» **Records shown**
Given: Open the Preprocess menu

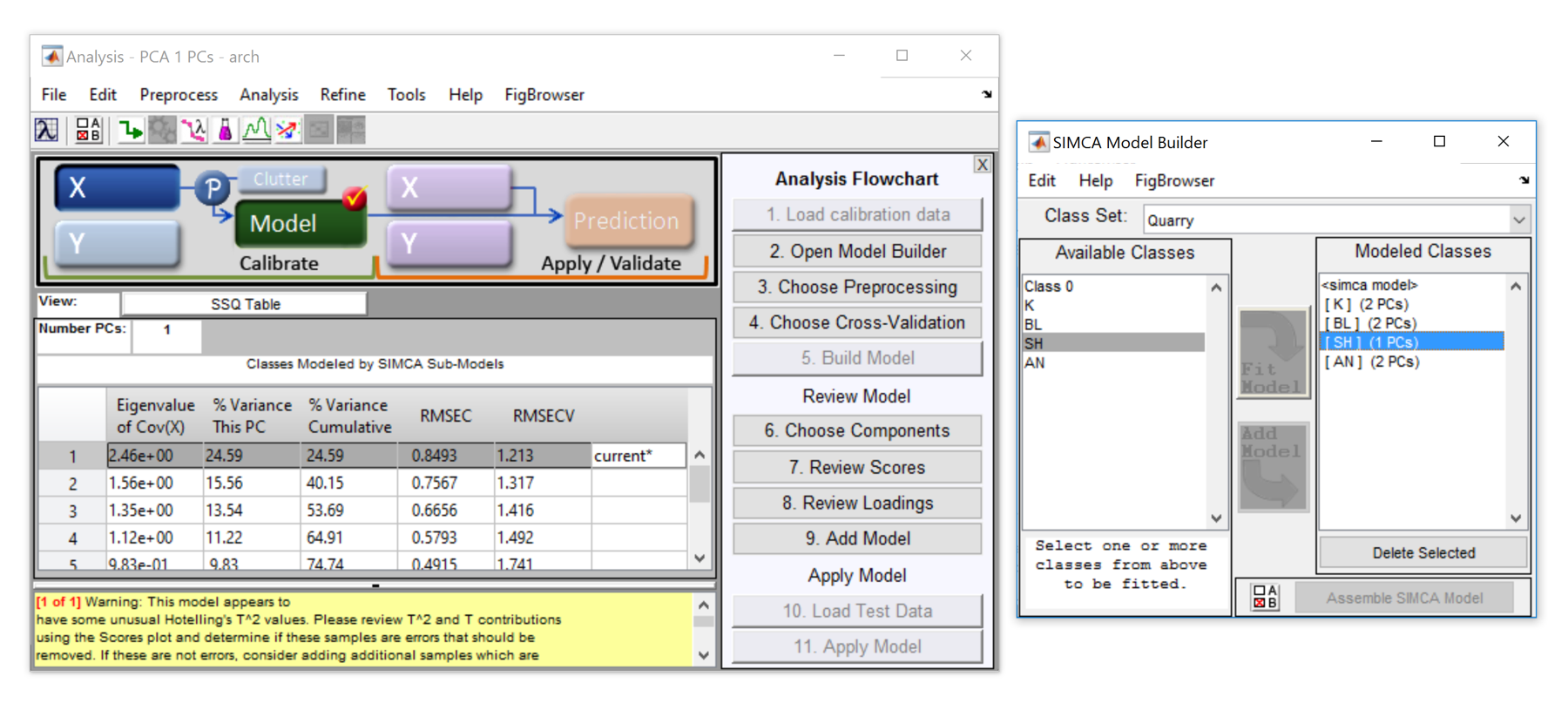Looking at the screenshot, I should pos(179,95).
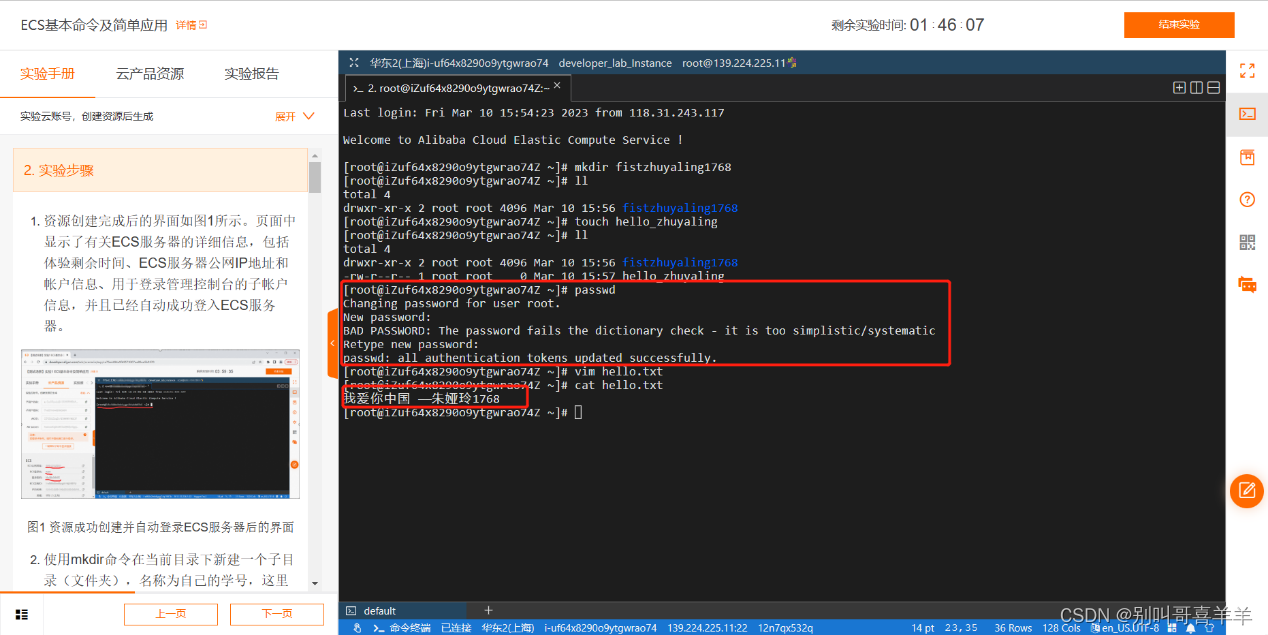Open the 详情 link next to the title
This screenshot has height=635, width=1268.
point(186,24)

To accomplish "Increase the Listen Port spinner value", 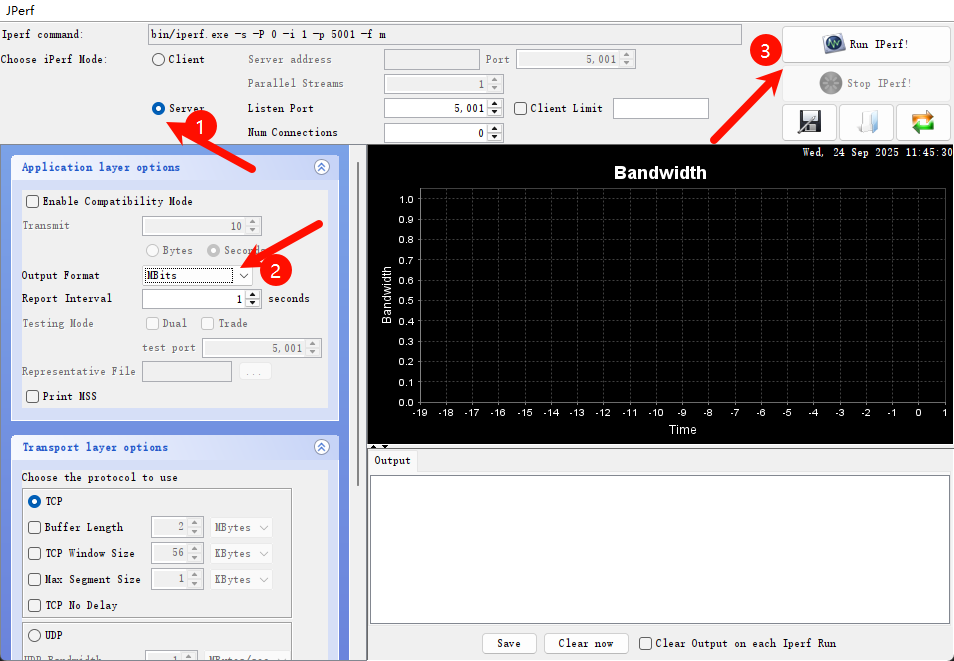I will click(495, 104).
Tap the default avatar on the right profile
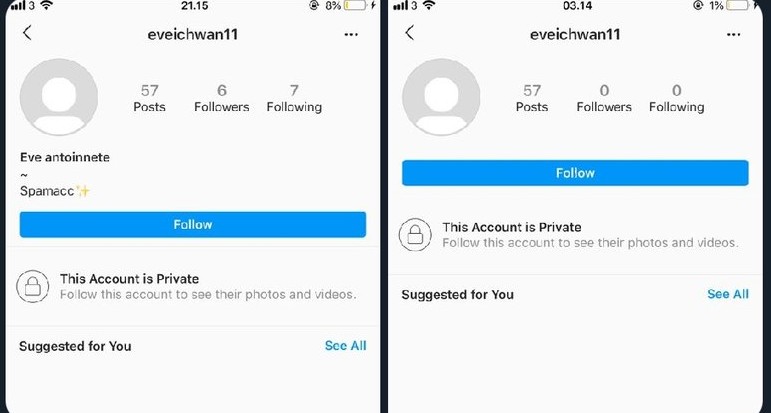771x413 pixels. click(x=441, y=97)
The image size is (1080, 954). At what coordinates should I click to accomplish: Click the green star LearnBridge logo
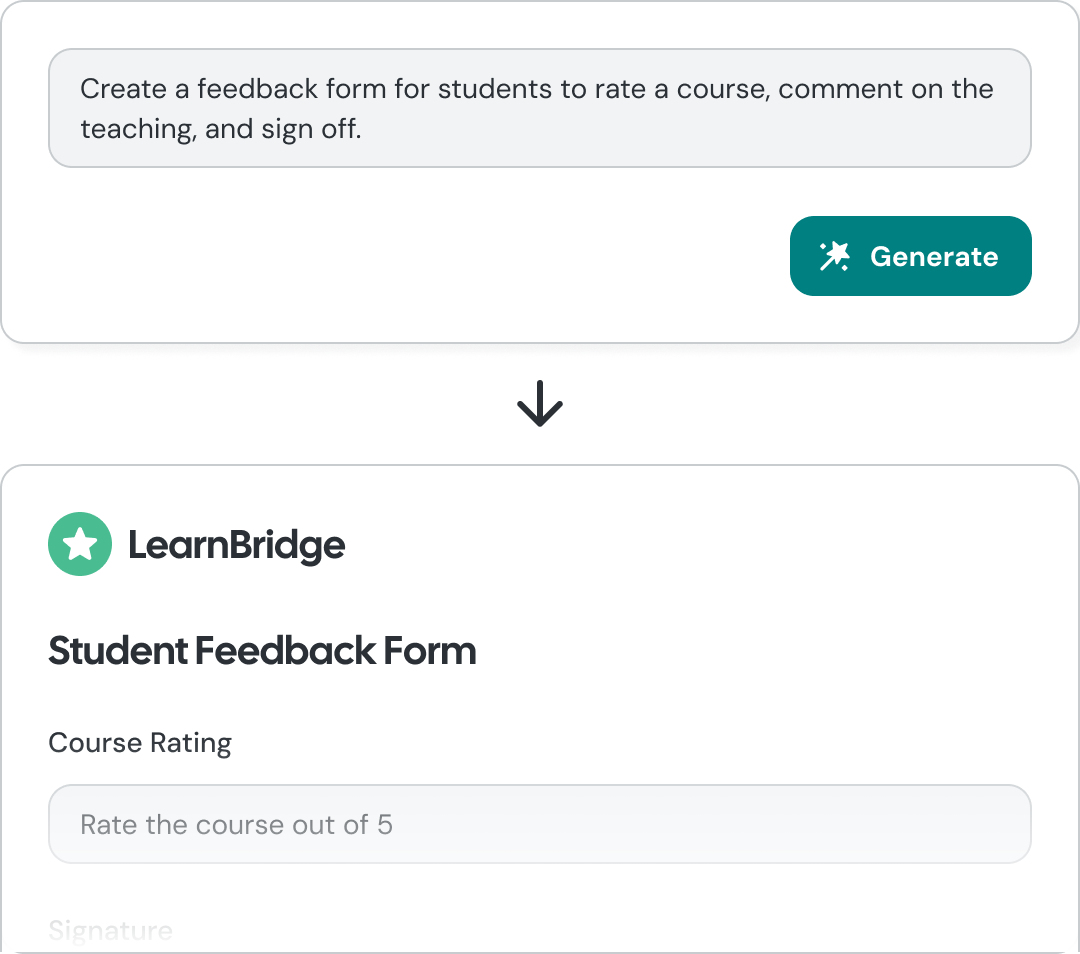(x=80, y=544)
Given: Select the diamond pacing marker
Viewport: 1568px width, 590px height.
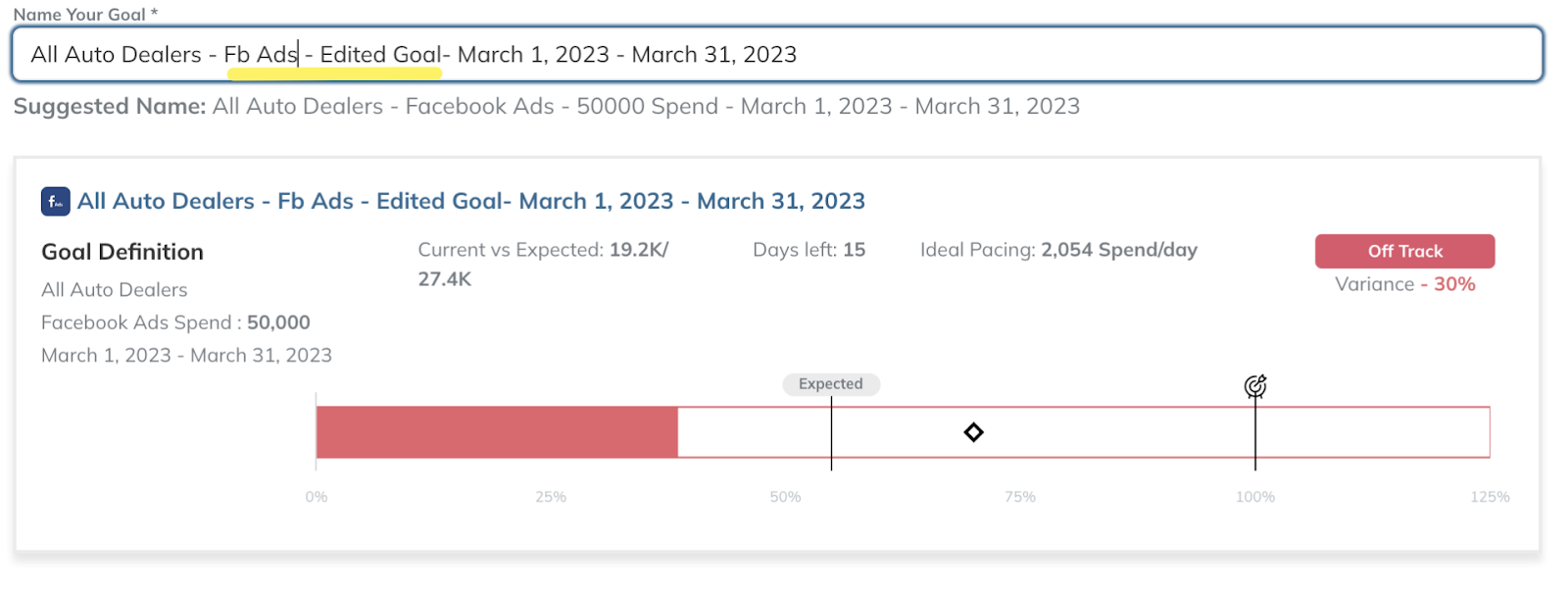Looking at the screenshot, I should pos(973,432).
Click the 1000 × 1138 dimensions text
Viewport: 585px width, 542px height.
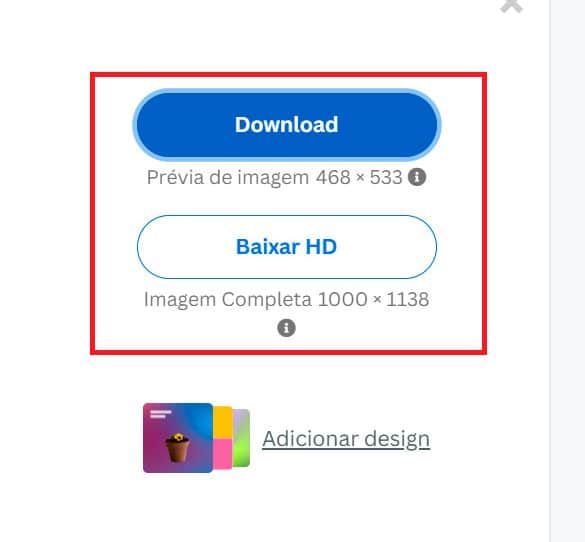tap(373, 300)
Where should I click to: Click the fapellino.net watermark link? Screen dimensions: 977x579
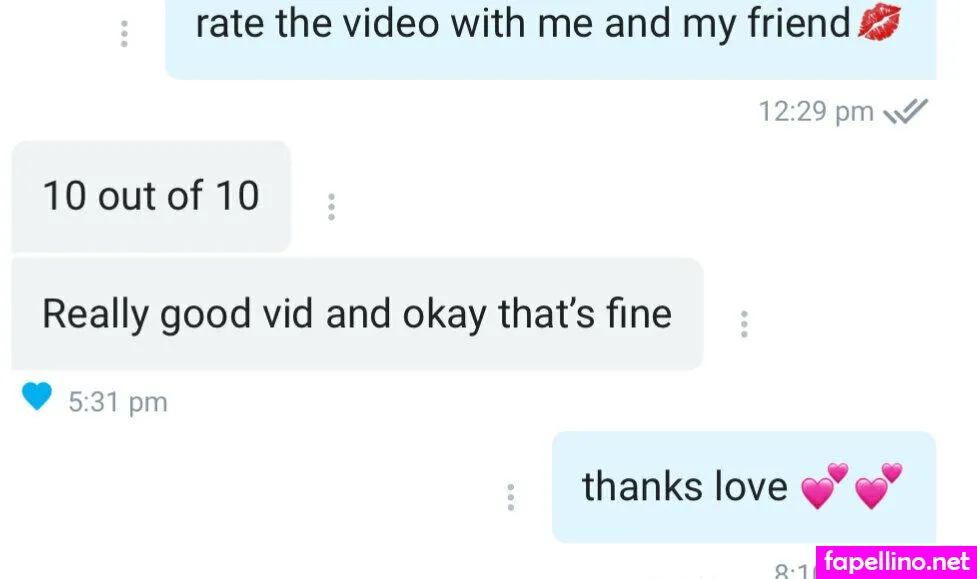point(897,562)
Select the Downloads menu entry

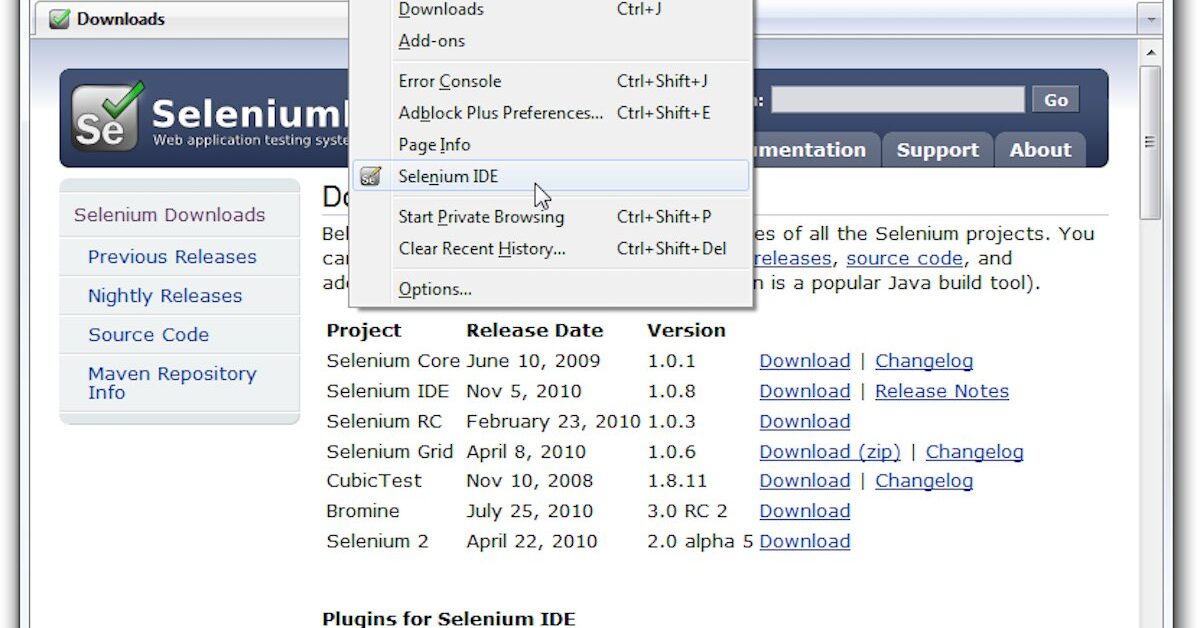[440, 9]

» **What the exercise asks**
Begin at the line containing "Where should I" and stop at the final line of the data. Retype those lines exactly, without the pictures.

» **Solution for this task**
Where should I click to: Click the fapellino.net watermark link? Screen dimensions: 977x579
point(897,562)
Select the Downloads menu entry

[440, 9]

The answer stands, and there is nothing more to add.